Problem description:
Transcribe each record below character for character.

Input data:
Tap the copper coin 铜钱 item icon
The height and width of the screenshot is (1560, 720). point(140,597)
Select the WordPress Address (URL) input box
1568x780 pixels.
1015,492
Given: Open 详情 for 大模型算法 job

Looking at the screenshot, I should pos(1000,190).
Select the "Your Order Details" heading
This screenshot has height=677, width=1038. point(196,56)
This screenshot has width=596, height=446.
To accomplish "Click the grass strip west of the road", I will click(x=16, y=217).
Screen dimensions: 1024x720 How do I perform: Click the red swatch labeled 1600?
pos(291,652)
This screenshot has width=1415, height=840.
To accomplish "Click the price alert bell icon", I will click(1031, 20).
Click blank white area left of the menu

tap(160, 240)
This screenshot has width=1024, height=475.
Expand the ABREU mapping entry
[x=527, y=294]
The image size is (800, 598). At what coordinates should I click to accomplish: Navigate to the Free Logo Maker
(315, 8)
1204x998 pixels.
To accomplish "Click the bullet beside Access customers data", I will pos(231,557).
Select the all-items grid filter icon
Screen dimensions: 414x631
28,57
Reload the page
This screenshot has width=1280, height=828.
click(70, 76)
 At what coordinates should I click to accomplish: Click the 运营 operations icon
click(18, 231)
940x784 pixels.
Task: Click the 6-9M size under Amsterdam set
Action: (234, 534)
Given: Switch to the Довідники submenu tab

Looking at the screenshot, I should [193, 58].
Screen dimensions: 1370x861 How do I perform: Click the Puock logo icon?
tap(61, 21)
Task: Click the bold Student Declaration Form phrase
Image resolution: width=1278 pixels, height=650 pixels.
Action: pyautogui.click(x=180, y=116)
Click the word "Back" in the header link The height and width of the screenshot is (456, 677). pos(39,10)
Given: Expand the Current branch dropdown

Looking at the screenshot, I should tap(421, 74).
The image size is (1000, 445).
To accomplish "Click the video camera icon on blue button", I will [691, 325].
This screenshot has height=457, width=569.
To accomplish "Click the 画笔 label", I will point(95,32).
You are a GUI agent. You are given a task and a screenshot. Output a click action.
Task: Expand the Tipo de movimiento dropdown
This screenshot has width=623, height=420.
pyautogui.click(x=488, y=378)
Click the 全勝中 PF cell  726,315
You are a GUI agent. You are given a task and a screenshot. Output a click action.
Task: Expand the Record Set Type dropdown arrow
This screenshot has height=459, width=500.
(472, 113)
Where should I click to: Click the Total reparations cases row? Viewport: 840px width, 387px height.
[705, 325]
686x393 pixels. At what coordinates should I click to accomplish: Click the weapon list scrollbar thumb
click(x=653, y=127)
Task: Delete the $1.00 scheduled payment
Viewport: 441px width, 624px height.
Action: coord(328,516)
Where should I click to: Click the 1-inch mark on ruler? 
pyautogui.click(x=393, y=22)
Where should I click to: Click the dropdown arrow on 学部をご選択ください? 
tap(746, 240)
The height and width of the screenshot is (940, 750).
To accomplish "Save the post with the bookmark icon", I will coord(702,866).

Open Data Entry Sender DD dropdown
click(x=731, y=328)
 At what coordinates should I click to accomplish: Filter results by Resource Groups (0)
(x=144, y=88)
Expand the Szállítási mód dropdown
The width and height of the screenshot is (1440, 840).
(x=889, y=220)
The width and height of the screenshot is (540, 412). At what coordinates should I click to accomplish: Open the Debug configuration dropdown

Solution to this exercise:
Tap the copper coin 铜钱 item icon
The height and width of the screenshot is (1560, 720). point(140,597)
Select the WordPress Address (URL) input box
1568x780 pixels.
1015,492
Given: Open 详情 for 大模型算法 job

Looking at the screenshot, I should pos(1000,190).
Select the "Your Order Details" heading
This screenshot has height=677, width=1038. point(196,56)
This screenshot has width=596, height=446.
To accomplish "Click the grass strip west of the road", I will click(x=16, y=217).
Screen dimensions: 1024x720 How do I perform: Click the red swatch labeled 1600?
pos(291,652)
This screenshot has width=1415, height=840.
To accomplish "Click the price alert bell icon", I will click(1031, 20).
Click blank white area left of the menu

tap(160, 240)
This screenshot has width=1024, height=475.
Expand the ABREU mapping entry
[x=527, y=294]
The image size is (800, 598). At what coordinates should I click to accomplish: Navigate to the Free Logo Maker
(315, 8)
1204x998 pixels.
To accomplish "Click the bullet beside Access customers data", I will pos(231,557).
Select the all-items grid filter icon
Screen dimensions: 414x631
28,57
Reload the page
This screenshot has width=1280, height=828.
click(70, 76)
 At what coordinates should I click to accomplish: Click the 运营 operations icon
click(18, 231)
940x784 pixels.
Task: Click the 6-9M size under Amsterdam set
Action: (234, 534)
Given: Switch to the Довідники submenu tab

Looking at the screenshot, I should [193, 58].
Screen dimensions: 1370x861 How do I perform: Click the Puock logo icon?
tap(61, 21)
Task: Click the bold Student Declaration Form phrase
Image resolution: width=1278 pixels, height=650 pixels.
Action: pyautogui.click(x=180, y=116)
Click the word "Back" in the header link The height and width of the screenshot is (456, 677). pos(39,10)
Given: Expand the Current branch dropdown

Looking at the screenshot, I should tap(421, 74).
The image size is (1000, 445).
To accomplish "Click the video camera icon on blue button", I will [691, 325].
This screenshot has height=457, width=569.
To accomplish "Click the 画笔 label", I will point(95,32).
You are a GUI agent. You are given a task and a screenshot. Output a click action.
Task: Expand the Tipo de movimiento dropdown
This screenshot has width=623, height=420.
pyautogui.click(x=488, y=378)
Click the 全勝中 PF cell  726,315
You are a GUI agent. You are given a task and a screenshot. Output a click action.
Task: Expand the Record Set Type dropdown arrow
This screenshot has height=459, width=500.
(472, 113)
Where should I click to: Click the Total reparations cases row? Viewport: 840px width, 387px height.
[705, 325]
686x393 pixels. At what coordinates should I click to accomplish: Click the weapon list scrollbar thumb
click(x=653, y=127)
Task: Delete the $1.00 scheduled payment
Viewport: 441px width, 624px height.
Action: coord(328,516)
Where should I click to: Click the 1-inch mark on ruler? 
pyautogui.click(x=393, y=22)
Where should I click to: Click the dropdown arrow on 学部をご選択ください? 
tap(746, 240)
The height and width of the screenshot is (940, 750).
To accomplish "Save the post with the bookmark icon", I will coord(702,866).

Open Data Entry Sender DD dropdown
click(x=731, y=328)
 At what coordinates should I click to accomplish: Filter results by Resource Groups (0)
(x=144, y=88)
Expand the Szállítási mód dropdown
The width and height of the screenshot is (1440, 840).
(x=889, y=220)
The width and height of the screenshot is (540, 412). At what coordinates should I click to accomplish: Open the Debug configuration dropdown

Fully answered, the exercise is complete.